While I’m meticulously removing tar from the panel I have the keys soaking in a bucket with some dishwasher soap.  All that unsightly yellow is dirt/smoke/dust etc.

I should be taking more pictures.  Here’s the panel board after I removed all the bits of tar with Q-tips, desoldered a few of the sliders, took them apart and cleaned them and basically spent way too much time tidying.

When I started out it wasn’t my intention to remove all the sliders, take them apart and clean them, but in the end that’s what happened.  Here they are after being removed from the board.  Desoldering is quick work, as is resoldering -too bad cleaning them is slow going.  Numbers are corresponding to numbers on the board -easier than noting varying resistance values etc.

I use a little screw driver to bend the case tabs away from the board then pry the tabs with needle-nose pliers.  After that they fall apart.

Why not just spray some cleaner/lube in the slider and exercise it?  See those little black specks all over the contacts?  They are petro-chemical soluble and will turn into goo that coats the little contact fingers.  Proper procedure is to take the slider apart and clean remove them with a Q-tip and solvent.  I use lacquer thinner -hence the gloves.  Works great to clean out the inside of the case and the slider tracks.  Reassembly is simple -just make sure you have everything in the right orientation.
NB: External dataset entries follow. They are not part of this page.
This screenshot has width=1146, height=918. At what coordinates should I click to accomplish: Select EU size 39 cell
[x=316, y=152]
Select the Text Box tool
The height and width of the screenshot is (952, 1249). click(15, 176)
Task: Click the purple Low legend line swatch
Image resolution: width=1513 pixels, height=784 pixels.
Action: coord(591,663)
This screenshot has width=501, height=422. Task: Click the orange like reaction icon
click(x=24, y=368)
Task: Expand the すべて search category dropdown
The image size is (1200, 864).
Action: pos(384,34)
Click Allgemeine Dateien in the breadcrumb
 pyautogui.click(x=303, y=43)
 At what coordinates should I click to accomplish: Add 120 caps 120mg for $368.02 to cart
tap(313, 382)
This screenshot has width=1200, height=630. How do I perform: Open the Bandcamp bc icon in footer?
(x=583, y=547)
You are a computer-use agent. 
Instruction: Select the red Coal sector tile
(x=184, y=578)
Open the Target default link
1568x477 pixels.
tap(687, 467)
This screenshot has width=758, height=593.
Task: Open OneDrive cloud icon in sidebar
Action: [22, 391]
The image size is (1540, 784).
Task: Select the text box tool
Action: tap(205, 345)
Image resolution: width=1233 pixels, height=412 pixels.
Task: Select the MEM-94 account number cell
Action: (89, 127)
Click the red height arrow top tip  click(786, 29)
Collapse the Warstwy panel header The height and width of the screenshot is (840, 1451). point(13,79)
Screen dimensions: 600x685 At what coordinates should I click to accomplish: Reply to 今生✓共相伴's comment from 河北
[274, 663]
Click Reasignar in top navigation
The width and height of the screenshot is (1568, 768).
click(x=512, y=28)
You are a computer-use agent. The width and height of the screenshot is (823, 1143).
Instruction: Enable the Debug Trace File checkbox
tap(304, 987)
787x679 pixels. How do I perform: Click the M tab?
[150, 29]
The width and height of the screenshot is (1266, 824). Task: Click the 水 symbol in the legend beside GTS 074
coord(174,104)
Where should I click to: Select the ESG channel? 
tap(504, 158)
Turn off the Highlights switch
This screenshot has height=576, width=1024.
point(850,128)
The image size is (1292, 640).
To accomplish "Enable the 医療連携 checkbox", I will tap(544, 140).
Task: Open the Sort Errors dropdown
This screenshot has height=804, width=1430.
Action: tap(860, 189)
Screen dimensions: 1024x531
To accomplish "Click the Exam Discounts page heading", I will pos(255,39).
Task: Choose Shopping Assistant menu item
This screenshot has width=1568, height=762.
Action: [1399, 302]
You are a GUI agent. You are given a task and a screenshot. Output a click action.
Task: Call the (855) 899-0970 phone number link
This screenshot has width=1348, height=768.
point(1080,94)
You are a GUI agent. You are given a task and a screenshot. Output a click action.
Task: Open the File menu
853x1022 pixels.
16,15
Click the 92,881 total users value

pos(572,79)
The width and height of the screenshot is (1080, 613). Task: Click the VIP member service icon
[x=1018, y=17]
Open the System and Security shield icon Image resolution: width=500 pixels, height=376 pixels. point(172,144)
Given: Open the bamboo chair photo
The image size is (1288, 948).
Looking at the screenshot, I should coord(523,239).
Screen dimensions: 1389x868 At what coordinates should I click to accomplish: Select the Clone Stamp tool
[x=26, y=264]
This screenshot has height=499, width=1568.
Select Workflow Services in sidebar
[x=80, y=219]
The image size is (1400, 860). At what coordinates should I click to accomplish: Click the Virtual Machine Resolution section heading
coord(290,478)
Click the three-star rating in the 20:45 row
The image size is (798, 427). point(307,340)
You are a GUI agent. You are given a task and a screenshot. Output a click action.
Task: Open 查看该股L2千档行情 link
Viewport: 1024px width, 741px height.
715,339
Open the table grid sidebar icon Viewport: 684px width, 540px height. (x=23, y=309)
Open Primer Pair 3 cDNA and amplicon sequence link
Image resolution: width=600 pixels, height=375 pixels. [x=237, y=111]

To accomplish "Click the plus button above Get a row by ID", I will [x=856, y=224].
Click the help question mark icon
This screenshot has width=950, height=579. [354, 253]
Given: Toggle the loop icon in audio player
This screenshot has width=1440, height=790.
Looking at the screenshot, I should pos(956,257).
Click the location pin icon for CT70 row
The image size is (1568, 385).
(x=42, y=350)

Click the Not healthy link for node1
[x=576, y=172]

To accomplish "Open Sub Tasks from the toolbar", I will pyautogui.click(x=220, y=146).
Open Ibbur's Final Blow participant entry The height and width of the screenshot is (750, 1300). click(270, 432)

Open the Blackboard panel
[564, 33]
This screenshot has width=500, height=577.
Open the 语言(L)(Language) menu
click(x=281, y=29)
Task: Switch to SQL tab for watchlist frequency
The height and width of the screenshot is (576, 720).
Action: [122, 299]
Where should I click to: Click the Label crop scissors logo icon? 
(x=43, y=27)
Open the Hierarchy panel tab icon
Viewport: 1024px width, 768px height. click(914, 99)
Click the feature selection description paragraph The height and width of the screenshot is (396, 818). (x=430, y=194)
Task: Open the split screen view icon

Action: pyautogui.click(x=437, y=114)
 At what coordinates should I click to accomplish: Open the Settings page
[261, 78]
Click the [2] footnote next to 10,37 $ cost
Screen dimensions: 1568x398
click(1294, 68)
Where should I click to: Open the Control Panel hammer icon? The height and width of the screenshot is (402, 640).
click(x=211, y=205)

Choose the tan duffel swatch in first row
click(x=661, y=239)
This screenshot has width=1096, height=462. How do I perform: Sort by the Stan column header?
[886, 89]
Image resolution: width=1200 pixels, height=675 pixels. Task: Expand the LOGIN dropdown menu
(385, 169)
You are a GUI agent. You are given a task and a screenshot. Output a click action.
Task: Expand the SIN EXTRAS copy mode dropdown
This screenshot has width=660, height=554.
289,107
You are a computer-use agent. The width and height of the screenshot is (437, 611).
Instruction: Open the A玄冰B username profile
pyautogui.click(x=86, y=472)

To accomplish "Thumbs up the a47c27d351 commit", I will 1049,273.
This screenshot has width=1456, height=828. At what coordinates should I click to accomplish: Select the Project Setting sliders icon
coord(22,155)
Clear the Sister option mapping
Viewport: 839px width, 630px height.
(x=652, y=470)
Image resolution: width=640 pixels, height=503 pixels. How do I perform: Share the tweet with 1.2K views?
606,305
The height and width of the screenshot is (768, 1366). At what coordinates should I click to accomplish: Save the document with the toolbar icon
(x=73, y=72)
Alright, so another project falls in my lap while I wait for my Juno 60 toggles and slider caps.  Once it’s all clean I’ll use my new DMM and try and figure out why it doesn’t work -lots of corrosion on contacts from 20 years in a damp basement so maybe I just need to clean some spade connectors.  Next up I’ll refinish the wood, track down some slider caps and try and fix it.

What do you think?  Would you have bought this?